What this exercise asks.
1. From the ARIA architecture overview, set down everything from "ARIA separates the" down to "human approval gates." without any changes.
2. Name each runtime plane that the ARIA architecture overview lists.
3. Extend the ARIA architecture overview past its final sentence.

Extract provided.

ARIA separates the system into explicit runtime planes:

  • Brain: planning, reasoning, orchestration, HITL routing, and state transitions.
  • Eye: screenshot capture, VLM/OCR perception, UI state recognition, and UIRef extraction.
  • Hand: browser, desktop, ML, and vendor-backed execution adapters.
  • Memory: working, episodic, semantic, and learning-oriented memory layers.
  • Safety: domain policy, risk detection, PII protection, captcha handling, rate limits, and human approval gates.
  • Event & Replay: structured events, trace ids, step ids, deterministic trace envelopes, and audit-friendly execution history.

The result is not a single automation bot. It is a platform architecture for building reliable agentic workflows under real-world constraints.

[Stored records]
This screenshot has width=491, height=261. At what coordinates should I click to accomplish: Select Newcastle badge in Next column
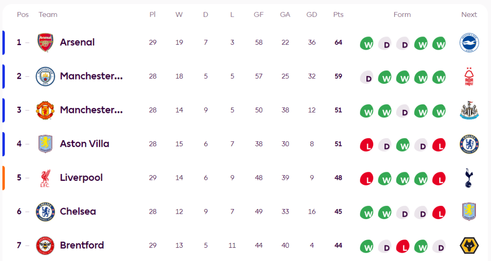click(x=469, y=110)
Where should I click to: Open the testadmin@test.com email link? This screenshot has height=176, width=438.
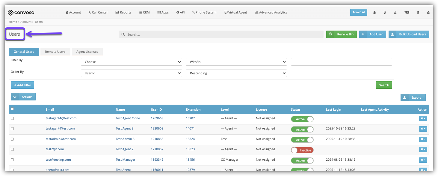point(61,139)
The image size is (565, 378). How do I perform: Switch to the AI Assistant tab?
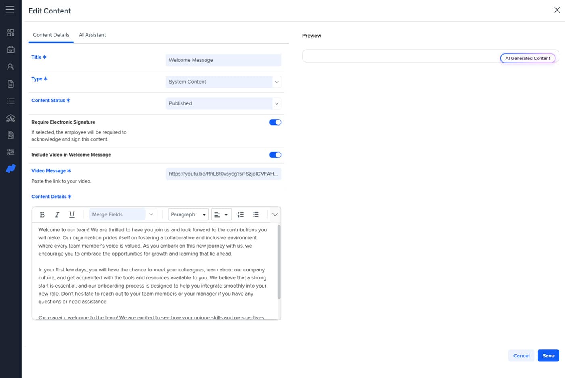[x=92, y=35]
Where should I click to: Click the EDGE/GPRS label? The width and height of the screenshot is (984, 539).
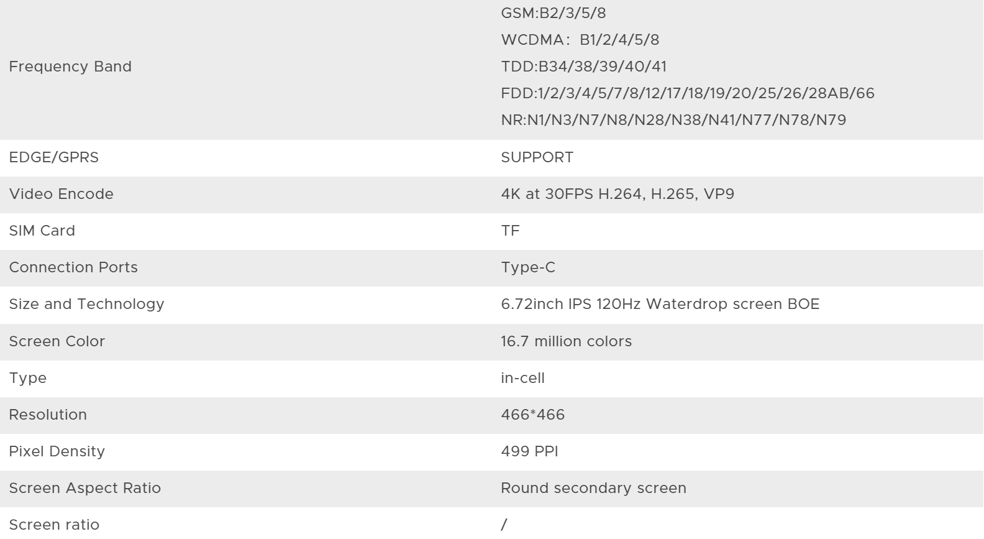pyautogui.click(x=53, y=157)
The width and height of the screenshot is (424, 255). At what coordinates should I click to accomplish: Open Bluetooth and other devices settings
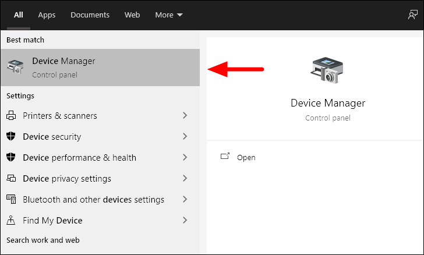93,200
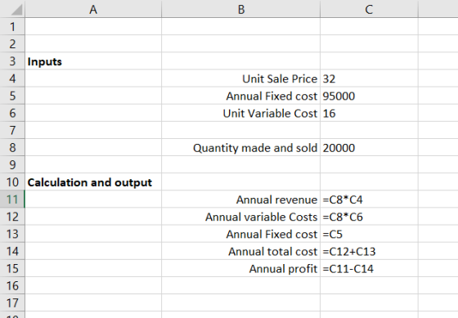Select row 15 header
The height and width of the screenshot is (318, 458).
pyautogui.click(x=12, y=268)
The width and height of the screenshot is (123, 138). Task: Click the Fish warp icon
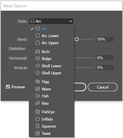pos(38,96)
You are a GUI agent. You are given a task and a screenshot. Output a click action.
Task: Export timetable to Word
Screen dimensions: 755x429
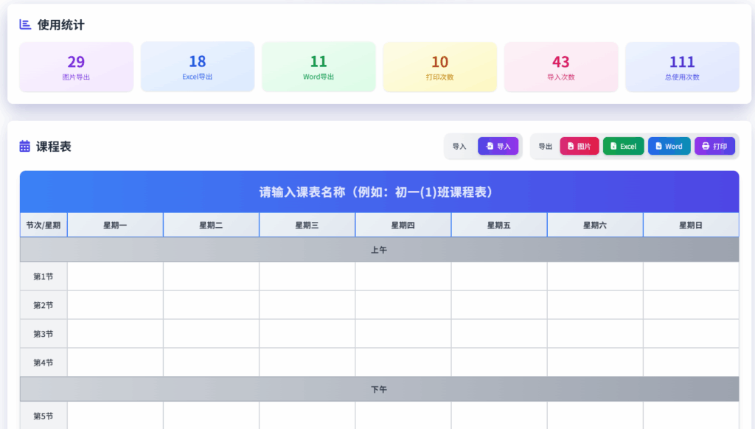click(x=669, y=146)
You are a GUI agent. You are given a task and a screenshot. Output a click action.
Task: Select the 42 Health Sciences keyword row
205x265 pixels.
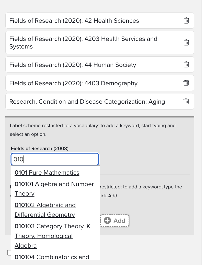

Response list.
1.
ARIA separates the system into explicit runtime planes:

  • Brain: planning, reasoning, orchestration, HITL routing, and state transitions.
  • Eye: screenshot capture, VLM/OCR perception, UI state recognition, and UIRef extraction.
  • Hand: browser, desktop, ML, and vendor-backed execution adapters.
  • Memory: working, episodic, semantic, and learning-oriented memory layers.
  • Safety: domain policy, risk detection, PII protection, captcha handling, rate limits, and human approval gates.

2. Brain, Eye, Hand, Memory, Safety, Event & Replay

3.
At a Glance

Area Public v0.2 Snapshot
System type Agentic AI engineering platform
Architecture Brain / Eye / Hand / Memory / Safety / Event & Replay
Orchestration LangGraph-style state-machine execution
Runtime surfaces FastAPI, WebSocket, legacy Streamlit operator UI
Safety posture HITL-first, domain-aware, PII-aware, rate-limited
Public code slice Replay trace contracts and Job Apply model restoration
Verification 96 unit tests passing; 27 integration tests passing, 7 skipped
License AGPL-3.0-or-later

What This Repository Demonstrates

This public release is designed to show engineering judgment, not only feature count:

  • how an agent runtime is separated into durable system boundaries,
  • how planning and execution are kept apart through capability contracts,
  • how sensitive actions route through Safety and HITL,
  • how traces can be shaped for deterministic replay and audit,
  • how a domain plugin can sit on top of the platform instead of becoming the platform,
  • how a private research workspace can be published as a clean, reviewable public release.

Visual Overview

ARIA v0.2 runtime preview animation

ARIA end-to-end workflow and operator interface

ARIA agent runtime flowchart


Current Public Release

This repository is a curated public preview of ARIA.

The earlier public line, v0.1.x, covered the first foundation phases. The current v0.2 preview refreshes those foundations and publishes the architecture up to Phase 12 without dumping the full private workspace.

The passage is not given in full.